Some (though not all) atheists seem to be under the impression that the Euthryphro dilemma is a slam-dunk for atheism.* God commands murder, after all, and murder's bad, so God must be bad. This must mean that Christians are wrong about God's nature, so they're probably wrong about God existing period; after all, they've clearly never given the issue any thought. (How easy it must be to be an atheist, to be satisfied with such superficial thinking).
As I wrote once before, the error here is in the assumption that morality is something distinct from God -- something, in fact, superordinate to God, so that God is subject to it, as well. But if there is something greater than God, than God has some unrealized potentiality: thus he is not perfect, thus not unqualified being, thus not God. Goodness, whatever it is, must not merely be present in God in the sense that it is present in us humans, as one aspect among many; it must actually be God, and God it, or else God is not God. Likewise, God's divine simplicity means there is no real distinction between the fact of goodness and the moral injunction to obey it: the two are fused. Good is its own authority, in Him.
In other words, the error is something like the error atheists in make in presuming the natural world to be all there is with respect to epistemology. In this case, they presume that the natural law is all there is with respect to ethics. As I wrote before,
. . . is natural law absolute? Perhaps in a world without God, it would be: there would be nothing beyond nature, so of course natural law would be inviolate. Which rather makes the atheists' objection circular: God doesn't exist because He commands immoral things, and those things must be immoral because God doesn't exist.
But natural law is "natural" precisely because it arises from nature; and nature is necessarily subordinate to God, since He created it and is all that sustains it in being. Thus, even the highest of natural goods is subordinate to the lowest of supernatural goods.
(Actually, they don't assume this, as they don't even believe in natural law. They assume Christians believe this.That they don't doesn't seem to bother them).
God, I said recently, is thought to be all-good not for evidential reasons but for logically necessary ones: because goodness in a theological sense is convertible with being and God is pure being, thus pure goodness (for a fuller treatment of this, see Dr. Feser's take on the "dilemma"). So whatever God commands is necessarily good, in that He is incapable of evil. It doesn't follow from this that a thing is good because God commands it (it follows from this that there are some things God, being all-good, simply cannot do)**, but rather that anything which God commands must be good. If natural law appears to contradict some divine command, it is only because the natural law is an expression of the divine will in an imperfect context. Thus the general expression of divine will in natural law must always give way to its more specific expression as revealed directly by God Himself.
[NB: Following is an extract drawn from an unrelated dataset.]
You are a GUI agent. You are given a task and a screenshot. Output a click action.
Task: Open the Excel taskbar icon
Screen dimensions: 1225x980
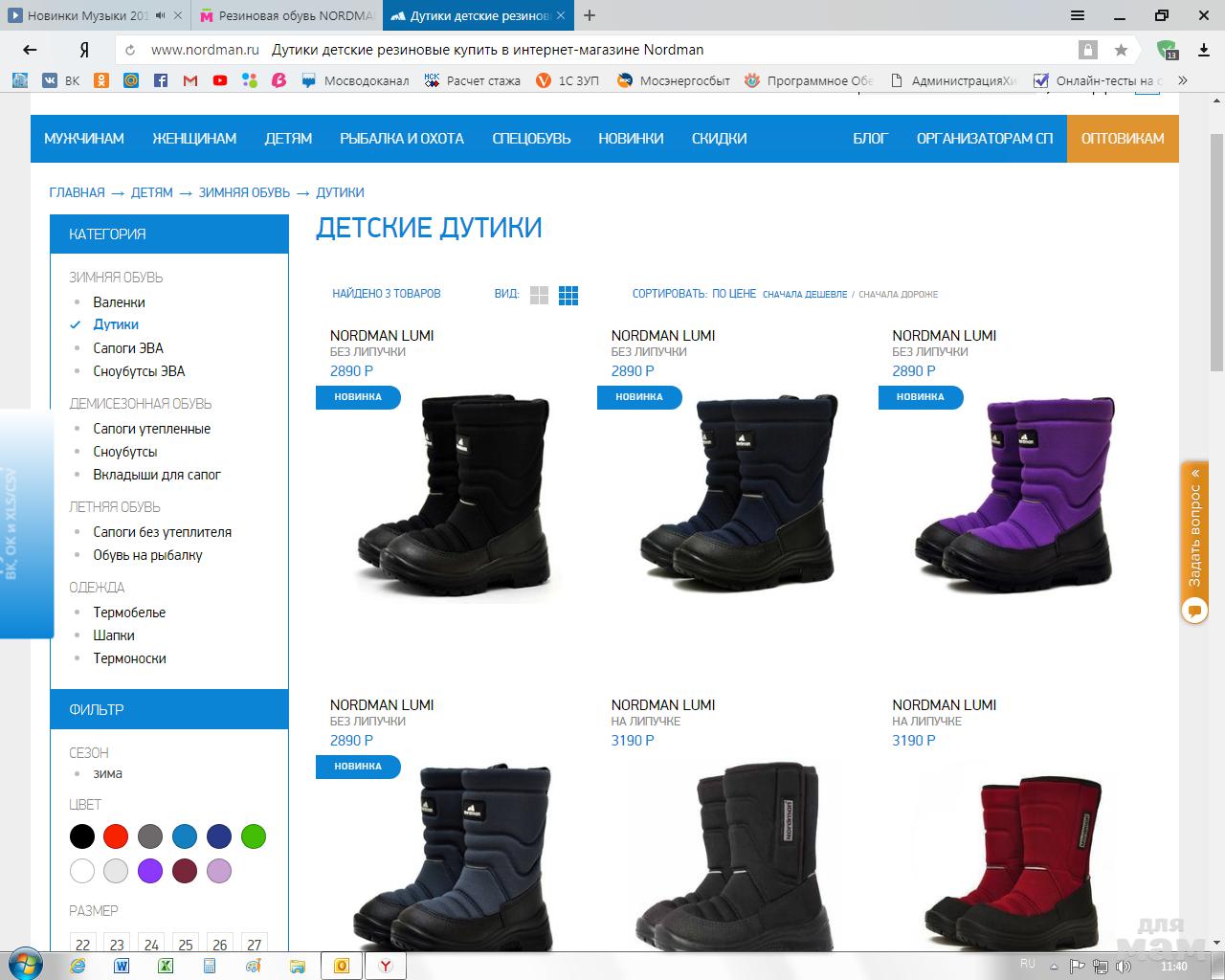coord(165,966)
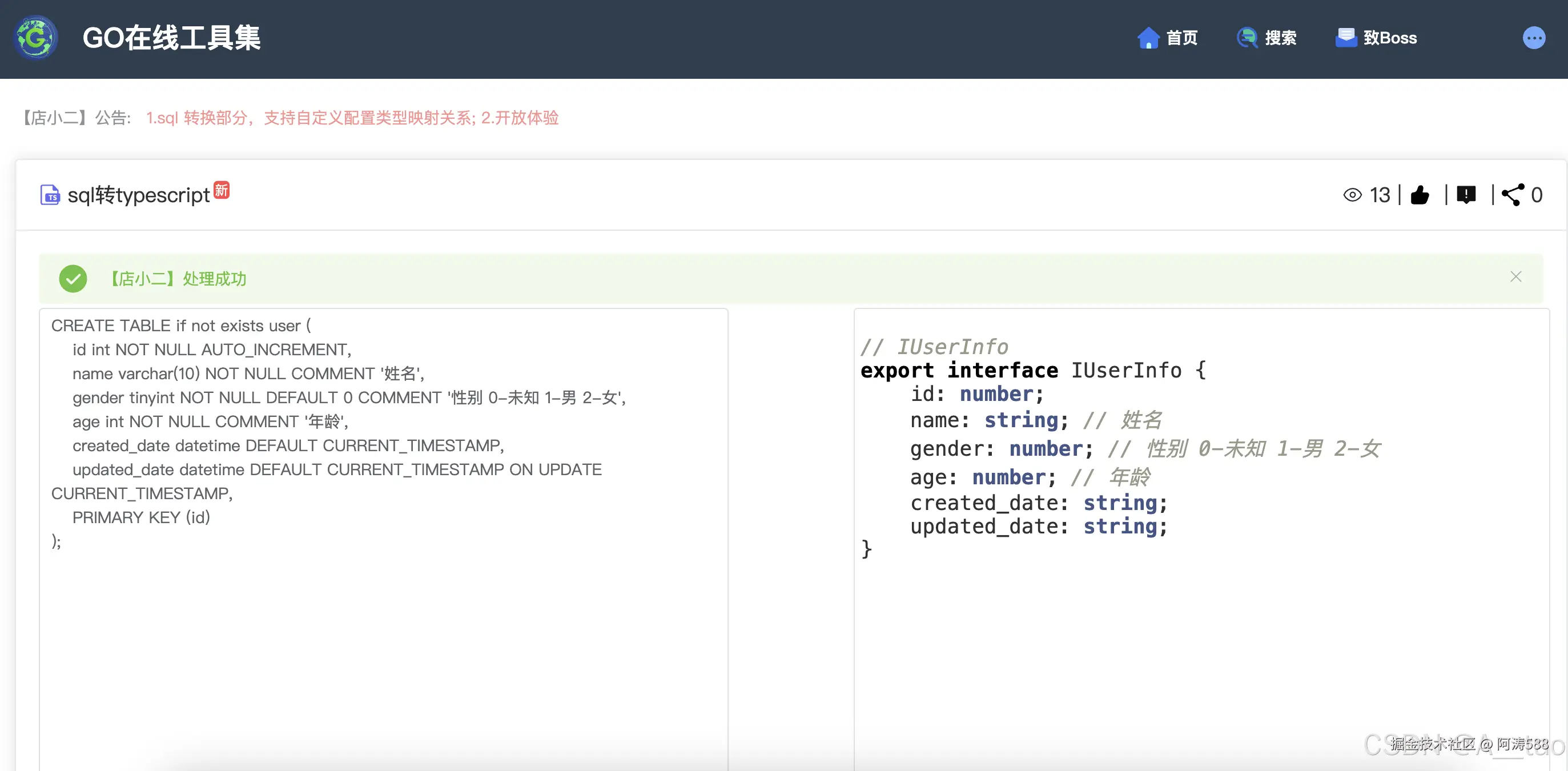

So what are we to make of the situation, then? If moral goods relate to natural law and natural law arises from human nature, it follows that God is not subject to them. So there is no sense in accusing God of violating them; it is simply meaningless jabber, akin to calling me, an American, a criminal because the content of my blogging sometimes runs afoul of Swedish hate crime laws. So what if God commands you to kill someone? Then you would have a case of divine law conflicting with natural law, and as natural law always gives way, you'd be obligated to carry out the act. (Really, would your refusal affect some significant change? He could easily wipe out all creation simply by willing it; what difference does it make if, in some particular case, He deigns to act through a subordinate instead of directly?)
The problem, ultimately, is very like the "problem of evil," which is to say facially weak: if God is thought to be good as a matter of metaphysical necessity than there is simply no use pointing to some datum that appears to contradict it, because the contradiction cannot go beyond appearances unless it can be determined that there is no possible good which some commandment serves. It is therefore not necessary to pinpoint exactly what good a given divine commandment serves (although this is very often possible, as in the case, for instance, of God's command to the Israelites to wipe out the Canaanites). It is, rather, sufficient to point out that there is at least one conceivable good which that command would serve.
*Actually, when I talk about the "Euthyphro dilemma," I'm talking about the pop-culture misapprehension of it as understood by most atheists, who tend to be ignorant of philosophy. As James Chastek points out, what is actually discussed in Euthyphro is not whether God/the gods are good, but how best to define piety.
**Since God's nature is existence itself, it follows that the justice of His actions are bounded only by the demands of reality itself. For instance, since God cannot create anything such that He is not its creator, it follows that everything which exists owes Him gratitude, obedience, and love, and that He moreover cannot except anything from this because there is no way He could have created anything otherwise. So God cannot command a person, for instance, to hate Him. Likewise, I believe it is reasonable (though I don't know if anyone else has reached this conclusion) to say that He could not utterly destroy being, by which I mean not merely cause death of the body but utterly remove a thing from existence: this would be evil in its purest form, the affectation of total nonbeing, and thus something of which God would simply be incapable. Hence, the disposition of souls who reject God's invitation to communion is not destruction (as the annihilationists hope) but exile (i.e., to Hell).